I want to use lookup table to be able to extract entities. However I cannot get it working. Only the entities that are present in my training data are extracted and not those that are available in the lookup table. Consider a simple example I created to illustrate the issue.
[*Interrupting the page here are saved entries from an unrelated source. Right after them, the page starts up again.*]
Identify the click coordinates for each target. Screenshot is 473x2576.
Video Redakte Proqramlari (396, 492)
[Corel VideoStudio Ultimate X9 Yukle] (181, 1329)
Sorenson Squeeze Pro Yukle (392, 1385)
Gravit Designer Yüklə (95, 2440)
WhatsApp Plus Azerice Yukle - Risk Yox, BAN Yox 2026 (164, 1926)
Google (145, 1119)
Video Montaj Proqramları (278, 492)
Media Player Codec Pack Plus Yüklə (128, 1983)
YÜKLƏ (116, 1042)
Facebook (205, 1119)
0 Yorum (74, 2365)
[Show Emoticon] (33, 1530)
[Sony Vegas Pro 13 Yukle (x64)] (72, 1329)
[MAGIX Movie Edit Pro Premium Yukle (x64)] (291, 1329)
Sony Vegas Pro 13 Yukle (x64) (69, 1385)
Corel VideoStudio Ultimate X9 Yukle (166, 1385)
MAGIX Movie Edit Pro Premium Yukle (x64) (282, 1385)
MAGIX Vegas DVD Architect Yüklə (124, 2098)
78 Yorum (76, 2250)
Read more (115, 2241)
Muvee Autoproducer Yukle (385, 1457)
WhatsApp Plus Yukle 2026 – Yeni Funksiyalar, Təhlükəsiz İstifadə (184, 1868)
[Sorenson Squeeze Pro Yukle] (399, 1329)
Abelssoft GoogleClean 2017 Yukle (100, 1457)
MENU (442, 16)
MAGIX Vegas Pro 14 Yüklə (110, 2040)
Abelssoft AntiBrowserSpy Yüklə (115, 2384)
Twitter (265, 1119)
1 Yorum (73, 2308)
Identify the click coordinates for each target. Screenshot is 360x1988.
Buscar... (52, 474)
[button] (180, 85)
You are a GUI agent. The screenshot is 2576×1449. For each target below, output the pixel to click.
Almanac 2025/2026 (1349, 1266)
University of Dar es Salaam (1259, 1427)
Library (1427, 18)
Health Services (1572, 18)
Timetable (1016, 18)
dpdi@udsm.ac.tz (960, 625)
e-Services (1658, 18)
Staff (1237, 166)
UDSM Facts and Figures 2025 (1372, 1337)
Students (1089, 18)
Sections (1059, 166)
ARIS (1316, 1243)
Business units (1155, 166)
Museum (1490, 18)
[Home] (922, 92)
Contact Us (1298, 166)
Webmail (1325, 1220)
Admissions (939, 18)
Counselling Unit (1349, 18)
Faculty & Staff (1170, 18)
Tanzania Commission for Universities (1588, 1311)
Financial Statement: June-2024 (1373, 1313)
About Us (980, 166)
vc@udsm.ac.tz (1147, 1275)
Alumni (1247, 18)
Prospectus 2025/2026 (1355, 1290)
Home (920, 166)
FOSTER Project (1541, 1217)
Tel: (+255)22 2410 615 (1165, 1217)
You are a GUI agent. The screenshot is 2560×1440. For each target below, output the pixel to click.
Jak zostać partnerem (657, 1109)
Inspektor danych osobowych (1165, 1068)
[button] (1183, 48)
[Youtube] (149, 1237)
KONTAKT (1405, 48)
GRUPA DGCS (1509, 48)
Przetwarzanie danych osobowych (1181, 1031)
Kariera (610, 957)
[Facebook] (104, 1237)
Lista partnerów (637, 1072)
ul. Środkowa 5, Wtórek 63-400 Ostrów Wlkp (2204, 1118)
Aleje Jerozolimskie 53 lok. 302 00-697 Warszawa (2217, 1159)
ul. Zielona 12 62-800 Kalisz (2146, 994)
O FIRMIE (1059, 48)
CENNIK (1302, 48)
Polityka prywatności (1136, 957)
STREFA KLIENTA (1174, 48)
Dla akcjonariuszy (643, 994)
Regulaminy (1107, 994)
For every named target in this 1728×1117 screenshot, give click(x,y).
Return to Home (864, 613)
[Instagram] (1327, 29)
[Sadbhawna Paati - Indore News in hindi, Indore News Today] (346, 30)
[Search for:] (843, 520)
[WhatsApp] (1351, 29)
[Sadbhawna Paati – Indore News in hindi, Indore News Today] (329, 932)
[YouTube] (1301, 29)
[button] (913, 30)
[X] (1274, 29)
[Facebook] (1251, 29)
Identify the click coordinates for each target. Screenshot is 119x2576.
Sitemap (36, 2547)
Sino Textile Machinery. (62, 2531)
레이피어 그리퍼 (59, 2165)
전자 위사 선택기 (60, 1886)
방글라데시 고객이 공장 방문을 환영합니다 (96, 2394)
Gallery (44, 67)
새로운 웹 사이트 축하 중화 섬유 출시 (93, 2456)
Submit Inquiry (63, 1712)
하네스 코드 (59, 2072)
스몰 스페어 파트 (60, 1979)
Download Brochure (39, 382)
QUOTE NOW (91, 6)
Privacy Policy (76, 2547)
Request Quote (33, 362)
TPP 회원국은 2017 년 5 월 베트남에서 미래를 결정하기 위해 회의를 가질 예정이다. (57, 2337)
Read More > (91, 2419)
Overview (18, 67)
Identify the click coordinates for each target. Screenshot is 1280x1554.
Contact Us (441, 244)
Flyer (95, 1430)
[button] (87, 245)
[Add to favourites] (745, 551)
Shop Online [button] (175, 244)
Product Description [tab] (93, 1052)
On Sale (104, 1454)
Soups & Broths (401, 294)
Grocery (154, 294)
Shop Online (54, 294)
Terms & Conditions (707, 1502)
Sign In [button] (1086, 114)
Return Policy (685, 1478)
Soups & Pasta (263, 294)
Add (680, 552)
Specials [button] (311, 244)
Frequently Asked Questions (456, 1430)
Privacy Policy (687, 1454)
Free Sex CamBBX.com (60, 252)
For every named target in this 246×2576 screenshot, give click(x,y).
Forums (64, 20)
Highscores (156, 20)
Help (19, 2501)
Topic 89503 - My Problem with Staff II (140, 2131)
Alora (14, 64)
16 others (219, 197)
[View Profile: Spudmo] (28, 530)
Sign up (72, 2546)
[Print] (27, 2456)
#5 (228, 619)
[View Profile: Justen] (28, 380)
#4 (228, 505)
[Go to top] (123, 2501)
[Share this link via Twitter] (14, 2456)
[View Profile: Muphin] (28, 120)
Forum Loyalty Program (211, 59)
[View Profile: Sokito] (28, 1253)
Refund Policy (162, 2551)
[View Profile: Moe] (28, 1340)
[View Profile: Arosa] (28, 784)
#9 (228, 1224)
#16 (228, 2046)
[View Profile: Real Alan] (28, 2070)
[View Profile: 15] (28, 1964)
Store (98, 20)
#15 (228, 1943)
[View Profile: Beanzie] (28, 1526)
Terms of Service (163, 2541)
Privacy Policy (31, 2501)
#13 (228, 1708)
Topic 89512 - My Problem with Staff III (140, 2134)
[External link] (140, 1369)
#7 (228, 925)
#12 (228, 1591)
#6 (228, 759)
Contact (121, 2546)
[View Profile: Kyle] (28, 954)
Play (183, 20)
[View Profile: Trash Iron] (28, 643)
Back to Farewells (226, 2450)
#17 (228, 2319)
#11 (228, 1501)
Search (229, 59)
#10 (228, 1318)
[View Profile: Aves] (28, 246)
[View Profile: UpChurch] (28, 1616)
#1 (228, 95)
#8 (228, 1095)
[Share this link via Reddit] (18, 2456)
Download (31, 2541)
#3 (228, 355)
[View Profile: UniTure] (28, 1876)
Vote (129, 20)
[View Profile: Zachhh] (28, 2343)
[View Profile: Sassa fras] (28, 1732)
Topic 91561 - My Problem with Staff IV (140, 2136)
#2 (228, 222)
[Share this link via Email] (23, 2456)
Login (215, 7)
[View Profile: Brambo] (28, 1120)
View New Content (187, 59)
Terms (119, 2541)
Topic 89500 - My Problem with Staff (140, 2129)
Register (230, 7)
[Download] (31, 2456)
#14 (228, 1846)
This is the content of nlu.md(with the lookup table):
## intent:greet
- Hello
- Hi
- Good afternoon
## intent:inform_user_name
- My name is [Mike](user_name)
- I'm [Sarah](user_name)
- Call me [Bob](user_name)
## lookup:user_name
data/lookup_tables/user_names.txt
This is the content of user_names.txt:
Robert
Arnold
Stephanie
Caroline
Mike
Sarah
Bob
It has a simple UserNameForm to extract the name of the user:
class UserNameForm(FormAction):
def name(self) -> Text:
return "name_form"
@staticmethod
def required_slots(tracker: Tracker) -> List[Text]:
return ["user_name"]
def submit(
self,
dispatcher: CollectingDispatcher,
tracker: Tracker,
domain: Dict[Text, Any],
) -> List[EventType]:
return []
This is my stories.md:
## happy path
* greet
- name_form
- form{"name": "name_form"}
- form{"name": null}
- utter_greet_user
domain.yml looks like this:
intents:
- greet
entities:
- user_name
slots:
user_name:
type: unfeaturized
auto_fill: false
forms:
- name_form
responses:
utter_greet_user:
- text: "Hey {user_name}! How are you?"
utter_ask_user_name:
- text: "What is your name?"
session_config:
session_expiration_time: 60
carry_over_slots_to_new_session: true
And finally this is config.yml: language: en
pipeline:
- name: WhitespaceTokenizer
- name: RegexFeaturizer
- name: LexicalSyntacticFeaturizer
- name: CountVectorsFeaturizer
- name: CountVectorsFeaturizer
analyzer: "char_wb"
min_ngram: 1
max_ngram: 4
- name: DIETClassifier
epochs: 100
- name: EntitySynonymMapper
- name: ResponseSelector
epochs: 100
policies:
- name: MemoizationPolicy
- name: TEDPolicy
max_history: 5
epochs: 100
- name: MappingPolicy
- name: FormPolicy
If you run it, you can type “My name is Mike” and since Mike is in the training data it will be extracted without a problem but when you type “My name is Arnold”, where Arnold is not in the training data it will not be extracted even though it is in the lookup table.
Can anyone please tell me what I did wrong? I suspect that I might to change my configuration, maybe add some different pipelines, but I’m not sure.